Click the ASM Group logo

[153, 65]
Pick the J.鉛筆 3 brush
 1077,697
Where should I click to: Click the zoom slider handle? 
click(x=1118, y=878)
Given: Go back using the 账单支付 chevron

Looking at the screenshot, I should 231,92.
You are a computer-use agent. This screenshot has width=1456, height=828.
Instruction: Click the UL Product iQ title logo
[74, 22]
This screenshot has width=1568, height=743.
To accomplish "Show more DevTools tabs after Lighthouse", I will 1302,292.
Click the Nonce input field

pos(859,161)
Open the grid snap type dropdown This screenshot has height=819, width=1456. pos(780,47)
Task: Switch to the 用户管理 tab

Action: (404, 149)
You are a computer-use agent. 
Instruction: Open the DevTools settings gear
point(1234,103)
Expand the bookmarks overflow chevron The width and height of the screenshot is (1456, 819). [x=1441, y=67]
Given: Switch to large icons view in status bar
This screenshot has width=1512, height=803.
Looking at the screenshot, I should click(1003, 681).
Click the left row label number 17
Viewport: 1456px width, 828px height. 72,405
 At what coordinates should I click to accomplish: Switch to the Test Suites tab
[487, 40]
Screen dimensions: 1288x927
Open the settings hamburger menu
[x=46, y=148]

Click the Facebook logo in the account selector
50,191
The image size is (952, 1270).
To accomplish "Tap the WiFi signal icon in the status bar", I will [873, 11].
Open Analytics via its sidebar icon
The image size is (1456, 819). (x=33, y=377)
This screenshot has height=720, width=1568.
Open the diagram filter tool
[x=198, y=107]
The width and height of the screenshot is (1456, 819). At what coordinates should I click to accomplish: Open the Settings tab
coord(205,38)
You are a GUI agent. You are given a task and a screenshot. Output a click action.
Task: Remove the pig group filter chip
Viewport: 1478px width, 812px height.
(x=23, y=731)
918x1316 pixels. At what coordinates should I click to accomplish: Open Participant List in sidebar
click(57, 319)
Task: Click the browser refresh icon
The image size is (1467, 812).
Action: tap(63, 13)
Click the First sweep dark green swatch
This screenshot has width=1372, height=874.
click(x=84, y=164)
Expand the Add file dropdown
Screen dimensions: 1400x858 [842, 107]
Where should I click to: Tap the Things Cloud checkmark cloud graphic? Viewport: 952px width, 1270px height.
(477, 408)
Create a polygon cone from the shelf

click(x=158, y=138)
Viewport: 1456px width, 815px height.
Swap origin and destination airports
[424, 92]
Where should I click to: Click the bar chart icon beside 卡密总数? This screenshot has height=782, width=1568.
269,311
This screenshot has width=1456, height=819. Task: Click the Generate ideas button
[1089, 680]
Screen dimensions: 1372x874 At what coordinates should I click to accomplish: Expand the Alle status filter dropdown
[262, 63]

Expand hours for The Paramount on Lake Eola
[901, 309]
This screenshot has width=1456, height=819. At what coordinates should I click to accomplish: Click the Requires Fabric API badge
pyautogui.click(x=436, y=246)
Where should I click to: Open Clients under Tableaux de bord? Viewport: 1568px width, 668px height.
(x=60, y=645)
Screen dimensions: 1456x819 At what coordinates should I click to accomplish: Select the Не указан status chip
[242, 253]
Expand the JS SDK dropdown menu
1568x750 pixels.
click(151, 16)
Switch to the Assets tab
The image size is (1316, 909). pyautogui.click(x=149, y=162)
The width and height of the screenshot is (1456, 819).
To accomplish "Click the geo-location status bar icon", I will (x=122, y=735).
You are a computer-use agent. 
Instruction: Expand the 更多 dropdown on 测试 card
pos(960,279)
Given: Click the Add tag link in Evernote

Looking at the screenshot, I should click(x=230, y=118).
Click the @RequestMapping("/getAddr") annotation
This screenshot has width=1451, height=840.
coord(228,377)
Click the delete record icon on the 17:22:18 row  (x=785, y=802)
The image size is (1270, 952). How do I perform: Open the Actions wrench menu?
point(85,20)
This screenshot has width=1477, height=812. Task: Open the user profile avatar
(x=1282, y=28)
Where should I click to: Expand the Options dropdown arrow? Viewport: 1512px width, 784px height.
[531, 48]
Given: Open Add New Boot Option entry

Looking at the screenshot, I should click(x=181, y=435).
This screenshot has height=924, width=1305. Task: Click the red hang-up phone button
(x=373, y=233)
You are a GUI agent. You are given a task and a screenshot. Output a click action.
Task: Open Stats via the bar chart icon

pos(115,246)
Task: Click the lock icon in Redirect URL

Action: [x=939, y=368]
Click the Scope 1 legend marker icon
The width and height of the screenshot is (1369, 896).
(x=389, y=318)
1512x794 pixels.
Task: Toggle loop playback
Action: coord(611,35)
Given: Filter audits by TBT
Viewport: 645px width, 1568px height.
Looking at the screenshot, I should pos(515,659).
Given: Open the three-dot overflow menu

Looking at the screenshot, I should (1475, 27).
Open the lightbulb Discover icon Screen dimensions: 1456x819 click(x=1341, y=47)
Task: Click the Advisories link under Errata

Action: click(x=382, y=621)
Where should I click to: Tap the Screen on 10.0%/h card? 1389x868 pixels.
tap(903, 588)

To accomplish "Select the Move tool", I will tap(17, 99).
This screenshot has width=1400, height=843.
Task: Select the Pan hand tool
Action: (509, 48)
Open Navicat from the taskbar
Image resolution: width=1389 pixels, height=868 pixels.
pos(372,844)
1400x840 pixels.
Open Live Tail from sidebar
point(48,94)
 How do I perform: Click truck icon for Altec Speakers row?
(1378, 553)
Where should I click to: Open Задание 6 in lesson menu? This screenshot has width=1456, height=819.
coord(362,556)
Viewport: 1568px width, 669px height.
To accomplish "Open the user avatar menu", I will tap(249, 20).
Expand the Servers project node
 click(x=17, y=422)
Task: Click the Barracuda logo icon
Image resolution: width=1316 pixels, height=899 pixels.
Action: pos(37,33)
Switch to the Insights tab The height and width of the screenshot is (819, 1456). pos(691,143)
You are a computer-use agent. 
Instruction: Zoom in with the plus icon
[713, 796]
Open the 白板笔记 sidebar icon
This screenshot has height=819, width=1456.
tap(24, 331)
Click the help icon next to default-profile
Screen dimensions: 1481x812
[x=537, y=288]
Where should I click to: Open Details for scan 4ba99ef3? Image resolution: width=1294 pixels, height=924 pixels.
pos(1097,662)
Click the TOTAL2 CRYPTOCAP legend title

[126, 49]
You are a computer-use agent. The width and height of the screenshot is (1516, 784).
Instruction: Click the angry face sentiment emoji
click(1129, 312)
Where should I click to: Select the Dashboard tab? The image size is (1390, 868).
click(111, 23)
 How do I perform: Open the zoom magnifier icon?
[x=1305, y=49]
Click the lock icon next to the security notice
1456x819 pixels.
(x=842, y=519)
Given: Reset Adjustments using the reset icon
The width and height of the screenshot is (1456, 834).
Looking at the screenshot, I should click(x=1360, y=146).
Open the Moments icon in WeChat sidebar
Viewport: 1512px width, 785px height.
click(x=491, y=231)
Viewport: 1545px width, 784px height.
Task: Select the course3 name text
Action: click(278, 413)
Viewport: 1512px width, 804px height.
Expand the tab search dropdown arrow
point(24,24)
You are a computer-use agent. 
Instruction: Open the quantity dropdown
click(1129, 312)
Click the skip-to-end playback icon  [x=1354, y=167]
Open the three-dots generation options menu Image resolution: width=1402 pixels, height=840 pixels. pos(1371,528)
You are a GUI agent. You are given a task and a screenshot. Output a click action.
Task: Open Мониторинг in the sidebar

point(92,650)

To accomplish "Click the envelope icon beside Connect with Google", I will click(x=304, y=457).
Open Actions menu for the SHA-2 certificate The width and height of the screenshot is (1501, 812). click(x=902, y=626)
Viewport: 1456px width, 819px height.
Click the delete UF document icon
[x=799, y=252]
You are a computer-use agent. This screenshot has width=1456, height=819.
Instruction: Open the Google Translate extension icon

-- -- --

### Task directions
Each line of the data that holds "Google" should be reported.

### Exercise answer
To accomplish "Click the envelope icon beside Connect with Google", I will click(x=304, y=457).
Instruction: Open the Google Translate extension icon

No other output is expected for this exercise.